Can you copy everything in the DivX download thread from "You guys might" down to "13 months ago.", putting "disk image" wherever "drive image" appears?

═════ Excerpt

# (FREE) DivX Pro for Windows holiday download



## WhitPhil (Oct 4, 2000)

"DivX for Windows gives you everything you need to create and play high-quality DivX videos on your PC and beyond"

http://www.divx.com/dff/index.php?version=win

Another link with more descriptions of the product.


----------



## ~Candy~ (Jan 27, 2001)

:up: Downloading it right now  Before they change their mind or cut it off


----------



## JohnWill (Oct 19, 2002)

Good one.


----------



## ~Candy~ (Jan 27, 2001)

No email yet, their server must be overloaded


----------



## WhitPhil (Oct 4, 2000)

Yeah, same here. I entered my YAHOO account first, and there has still been no email.
So, I thought I had made a typo, reinstalled and this time gave my ISP addy, and "poof" the key was there almost as quick as I had clicked finish! ?


----------



## ~Candy~ (Jan 27, 2001)

Hmmmm, I did give my ISP email


----------



## ~Candy~ (Jan 27, 2001)

Ok, I figured out what happened, I have my ISP email forwarded to gmail, and my other computer downloaded it so fast that it didn't make it to gmail  So, I got it


----------



## Stoner (Oct 26, 2002)

You guys might want to test your firewalls.
I just installed DivX from the links provided and it wiped out the entire rule list in my Kerio 2.1.5 firewall.
I'm going off line to re-establish a saved drive image.
This is the first time since I bought this computer 13 months ago.
I'm treating DivX as a malicious application.
Here's a screen shot of my rule list:


----------



## Stoner (Oct 26, 2002)

I just did a reboot and the rule sets came back.
However, I don't feel confident over what happened and am re imaging anyway.

Jack.


----------



## ~Candy~ (Jan 27, 2001)

What's a firewall? 




































 I just use the one built into Windows (using Vista on this system) --- so far, so good.


----------



## Stoner (Oct 26, 2002)

I'm Back 



Windows has a fire wall?
I thought that was just there to intimidate ...............mostly the user


----------



## aarhus2004 (Jan 10, 2004)

Hello,

Site Advisor has this to say. *Here*.

*Too bad but Windows Millennium isn't on the list* :down: 

Ben.


----------



## JohnWill (Oct 19, 2002)

I downloaded this, got the email, but never got a chance to put it into the application. I fire up the converter, and it just starts working. I don't see anyplace to stick the serial number.


----------



## Stoner (Oct 26, 2002)

I've got the serial number and now no application to put it in


----------



## dr911 (Sep 21, 2005)

I *won't* down-load this program......because i *don't* any "tool bar" on my browsers !!

Is there an "option" to *not* install a tool bar ??


----------



## hewee (Oct 26, 2001)

Says....
Note: During installation you will be given the option to add the Yahoo!® Toolbar to your download for one-click access to DivX sites and Stage6 videos as well as protection against spyware and pop-ups.

I clicked on the Mac link in the top right here. http://www.divx.com/dff/index.php?version=win and you go here http://www.divx.com/dff/index.php?version=mac where you can put the email address in to get the serial number and I did and I got the email.
But is the serial number good on just the mac version or both mac and windows.
I got 98SE so can not do like they say and install it and then get the serial number.

Ok looking again I guess that it is only for the Mac.

══════════
═════ Supplied information

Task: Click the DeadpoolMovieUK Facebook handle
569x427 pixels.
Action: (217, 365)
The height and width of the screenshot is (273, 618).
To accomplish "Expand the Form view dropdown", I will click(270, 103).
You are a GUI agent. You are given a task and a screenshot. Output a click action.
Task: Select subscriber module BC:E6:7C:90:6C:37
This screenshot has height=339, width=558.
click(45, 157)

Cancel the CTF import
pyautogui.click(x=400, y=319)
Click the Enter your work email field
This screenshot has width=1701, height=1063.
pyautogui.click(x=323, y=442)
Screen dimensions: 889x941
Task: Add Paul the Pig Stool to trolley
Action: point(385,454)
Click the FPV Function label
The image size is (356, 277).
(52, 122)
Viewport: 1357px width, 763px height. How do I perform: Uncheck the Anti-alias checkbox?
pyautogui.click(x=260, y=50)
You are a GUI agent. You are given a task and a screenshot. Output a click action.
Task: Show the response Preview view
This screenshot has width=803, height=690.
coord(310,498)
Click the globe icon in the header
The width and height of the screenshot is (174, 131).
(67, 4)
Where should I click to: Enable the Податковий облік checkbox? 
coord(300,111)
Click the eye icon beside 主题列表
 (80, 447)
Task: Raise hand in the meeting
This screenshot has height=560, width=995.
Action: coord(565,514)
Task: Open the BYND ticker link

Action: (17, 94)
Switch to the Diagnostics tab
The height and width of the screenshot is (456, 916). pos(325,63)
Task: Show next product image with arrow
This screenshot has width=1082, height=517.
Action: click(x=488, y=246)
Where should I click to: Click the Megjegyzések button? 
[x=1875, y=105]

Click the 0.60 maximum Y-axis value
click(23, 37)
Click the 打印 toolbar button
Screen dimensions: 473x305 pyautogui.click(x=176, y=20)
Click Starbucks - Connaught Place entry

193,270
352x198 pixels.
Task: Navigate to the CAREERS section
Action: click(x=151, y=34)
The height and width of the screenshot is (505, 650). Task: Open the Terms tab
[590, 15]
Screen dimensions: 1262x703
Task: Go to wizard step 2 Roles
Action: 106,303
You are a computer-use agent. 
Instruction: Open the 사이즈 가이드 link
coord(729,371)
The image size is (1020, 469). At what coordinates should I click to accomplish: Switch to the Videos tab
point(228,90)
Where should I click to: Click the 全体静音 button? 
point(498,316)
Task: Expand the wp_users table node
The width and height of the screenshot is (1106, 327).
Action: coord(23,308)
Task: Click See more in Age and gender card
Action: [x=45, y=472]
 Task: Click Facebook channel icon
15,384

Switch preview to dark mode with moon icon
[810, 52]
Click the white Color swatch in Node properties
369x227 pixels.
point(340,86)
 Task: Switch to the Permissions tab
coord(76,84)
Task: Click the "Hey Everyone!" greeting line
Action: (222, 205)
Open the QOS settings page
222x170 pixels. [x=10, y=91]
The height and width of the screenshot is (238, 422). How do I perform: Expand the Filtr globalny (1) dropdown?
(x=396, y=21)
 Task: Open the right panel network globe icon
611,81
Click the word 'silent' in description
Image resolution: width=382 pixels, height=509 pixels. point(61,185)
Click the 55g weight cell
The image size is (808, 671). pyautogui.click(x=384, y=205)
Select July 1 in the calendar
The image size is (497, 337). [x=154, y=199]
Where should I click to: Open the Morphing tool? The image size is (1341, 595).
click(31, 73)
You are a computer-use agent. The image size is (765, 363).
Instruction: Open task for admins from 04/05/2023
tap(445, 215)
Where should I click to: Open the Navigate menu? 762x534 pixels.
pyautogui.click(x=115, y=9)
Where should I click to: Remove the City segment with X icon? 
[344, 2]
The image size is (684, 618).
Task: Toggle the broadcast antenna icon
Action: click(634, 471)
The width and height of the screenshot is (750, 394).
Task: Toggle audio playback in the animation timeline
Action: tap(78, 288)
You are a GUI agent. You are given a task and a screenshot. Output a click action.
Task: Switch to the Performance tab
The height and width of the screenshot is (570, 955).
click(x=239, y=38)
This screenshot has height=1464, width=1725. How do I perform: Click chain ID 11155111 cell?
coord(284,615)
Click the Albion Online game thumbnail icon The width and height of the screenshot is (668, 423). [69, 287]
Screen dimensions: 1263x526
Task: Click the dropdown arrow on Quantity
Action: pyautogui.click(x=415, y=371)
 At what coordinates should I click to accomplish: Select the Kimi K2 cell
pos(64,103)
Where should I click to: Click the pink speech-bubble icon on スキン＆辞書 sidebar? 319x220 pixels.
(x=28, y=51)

══════════

## Reply to the task
You guys might want to test your firewalls.
I just installed DivX from the links provided and it wiped out the entire rule list in my Kerio 2.1.5 firewall.
I'm going off line to re-establish a saved disk image.
This is the first time since I bought this computer 13 months ago.